最后，所有需要被编译的函数和其他没有被卸载的Relay函数都一起由外部PythonAPI序列化为一个.so文件。用户在这一阶段只能获得一个.so文件。
运行时
开发者还可能需要实现一个运行时来初始化自己的图引擎并且执行编译的函数。在推断期间，当TVM运行时遇到相应的功能调用时，TVM运行时会利用自定义的运行时来调用卸载功能。Your runtime is responsible for launching the compiled function with the given input tensor arrays and filling in the results to the output tensor arrays.

示例代码:Bring DNNL to TVM

DNNL(Deep Neural Network Library)使用C++实现的一些深度学习库。

创建注解规则

BYOC框架提供了两种方式去描述支持的算子和模式(patterns)。开发者可以同时使用它们。完整的实现可以从这里找到。注意TVM需要你把你自己的代码生成注解规则放在python/tvm/relay/op/contrib/your_codegen_name.py。

单个算子的注解规则

开发者可以通过BYOC API直观的指定加速器中支持那些Relay算子。例如，下列代码块构建了一个规则：自定义的DNNL代码生成支持Conv2D。这个注解给Relay nn.conv2d算子注册了一个target.dnn1的新属性。通过这个方式，BYOC可以通过为每个算子调用target.dnn1()从而检查算子是否在DNNL代码生成中支持。

1
2
3

@tvm.ir.register_op_attr("nn.conv2d", "target.dnn1")
def _dnn1_conv2d_wrapper(attrs, args):
    return True

不过为每个算子都写上述代码可能很乏味。对于DNNL实现，可以使用一个helper函数_register_external_op_helper，从而简化操作。如下面代码所示：

def _register_external_op_helper(op_name, supported=True):
    @tvm.ir.register_op_attr(op_name, "target.dnn1")
    def _func_wrapper(attrs, args):
        return supported
    retrun _func_wrapper
    
# DNNL支持的算子
_register_external_op_helper("nn.batch_norm")
_register_external_op_helper("nn.conv2d")
_register_external_op_helper("nn.dense")
_register_external_op_helper("nn.relu")
_register_external_op_helper("add")
_register_external_op_helper("subtract")
_register_external_op_helper("multiply")

图模式的注解规则

开发者的加速器或者编译器可能已经优化了一些模式(比如Conv2D+add+ReLU)为单个指令或者单个API。因此，开发者需要指明从一个计算图模式到自己的指令或者API的映射关系。
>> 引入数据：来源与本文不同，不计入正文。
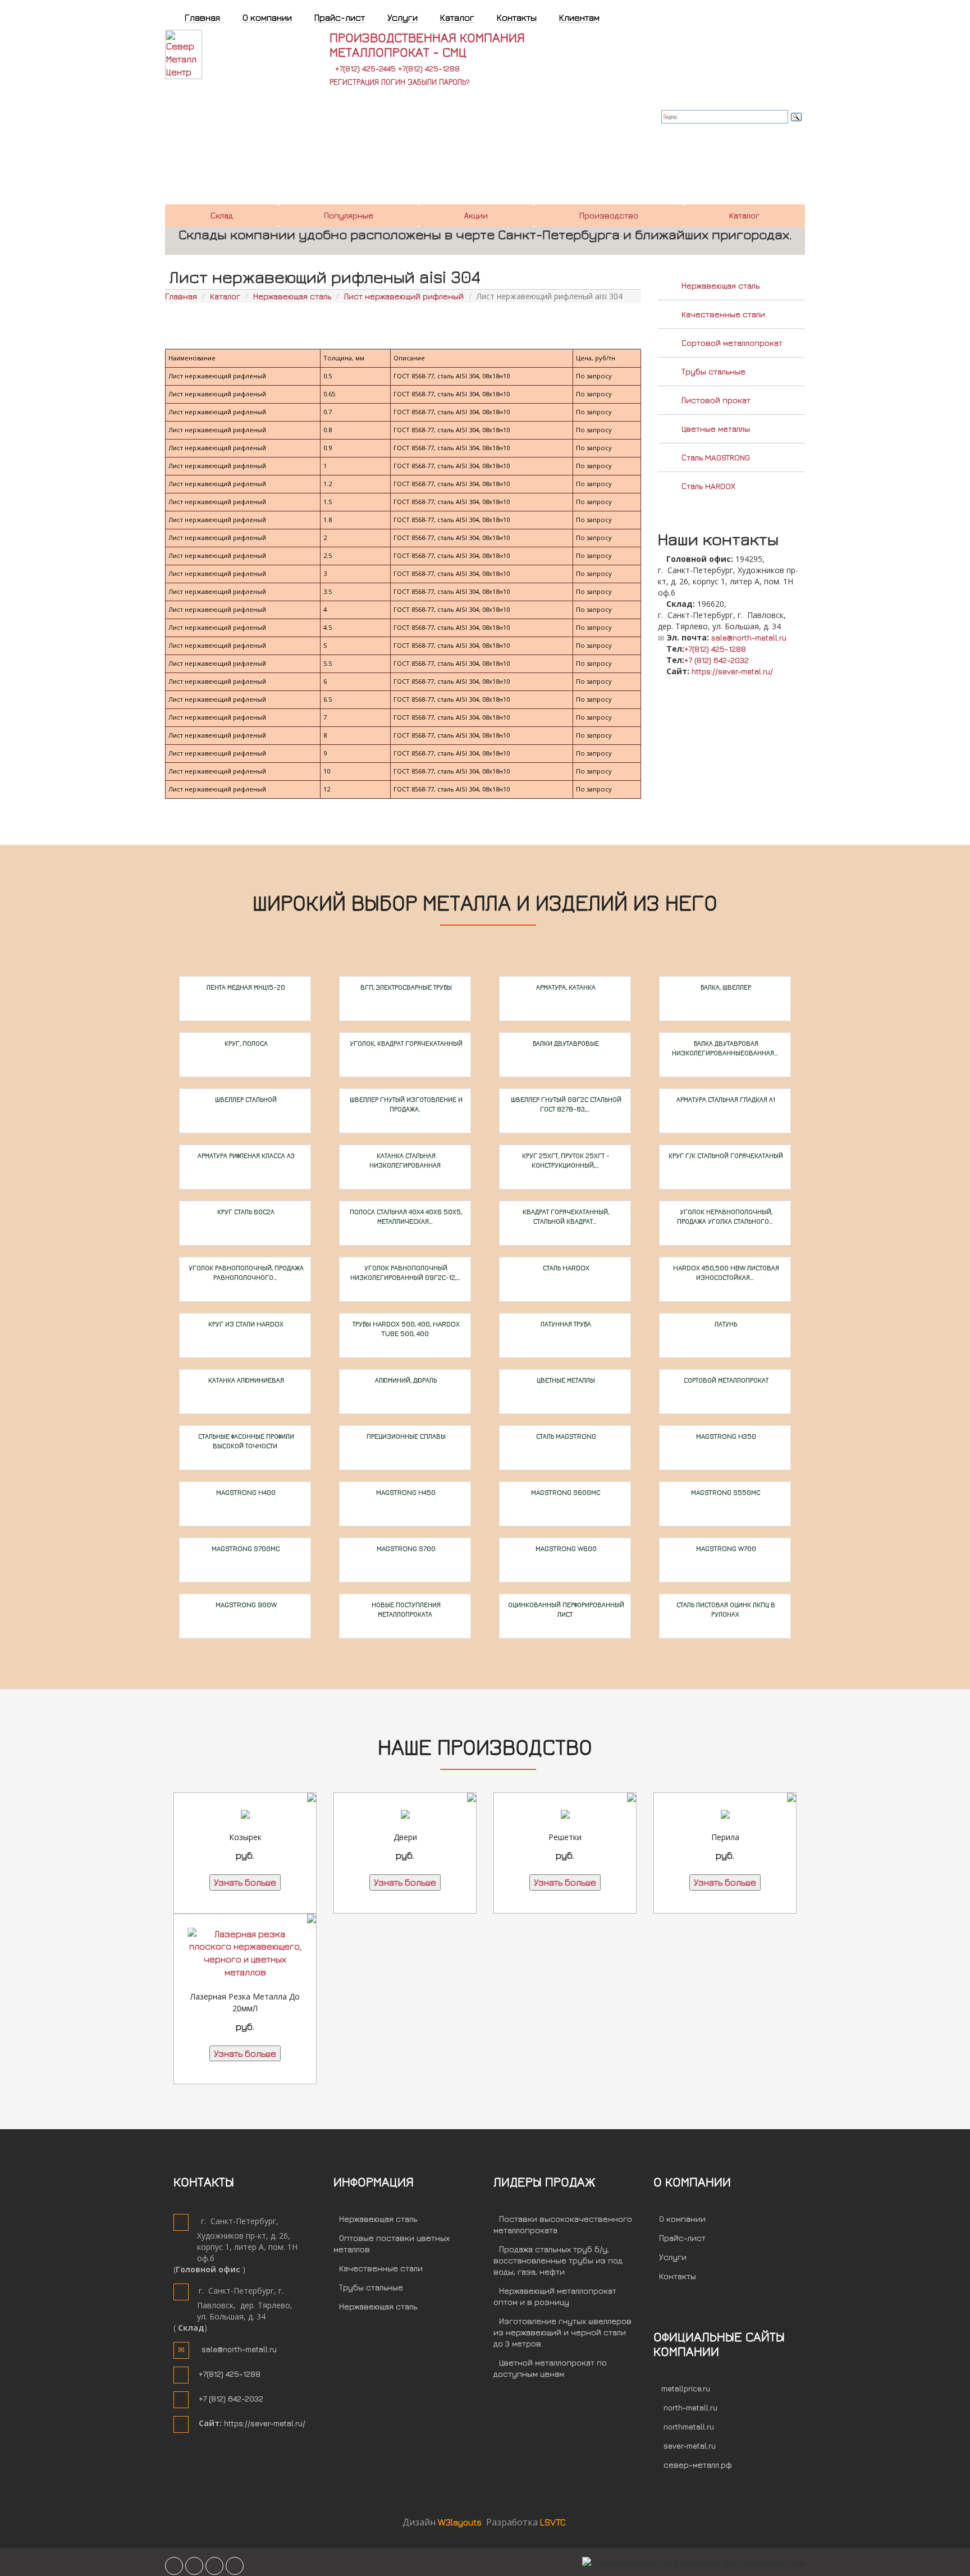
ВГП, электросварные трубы (405, 987)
对于DNNL例子，它的Conv2D API已经包含了偏置add并且也允许后面的ReLU一起执行。因此我们调用下面的代码使用DNNL(完整的在这里。

DNNLConv2d(const bool has_bias = false, const bool has_relu = false) {
  // ... skip ...
  auto conv_desc = dnnl::convolution_forward::desc(
    dnnl::prop_kind::forward_inference,
    dnnl::algorithm::convolution_direct,
    conv_src_md, conv_weights_md, conv_bias_md, conv_dst_md,
    strides_dims, padding_dims_l, padding_dims_r);

  // Attach ReLU
  dnnl::primitive_attr attr;
  if (has_relu) {
    dnnl::post_ops ops;
    ops.append_eltwise(1.f, dnnl::algorithm::eltwise_relu, 0.f, 0.f);
    attr.set_post_ops(ops);
  }

  auto conv2d_prim_desc = dnnl::convolution_forward::primitive_desc(
    conv_desc, attr, engine_);
  // ... skip ...

在这个例子中除了单个conv2d，还可以映射图模式conv2d+relu为DNNConv2d(false, true)，或者映射conv2d+add+relu为DNNLConv2d(true, true)。

我们可以通过代码实现映射：

首先是利用不同名字实现了两个pattern从而我们可以很简单的在代码生成中识别它们。注意这些pattern都是通过Relay pattern语言实现的，需要学习使用写自己的patterns参考这篇。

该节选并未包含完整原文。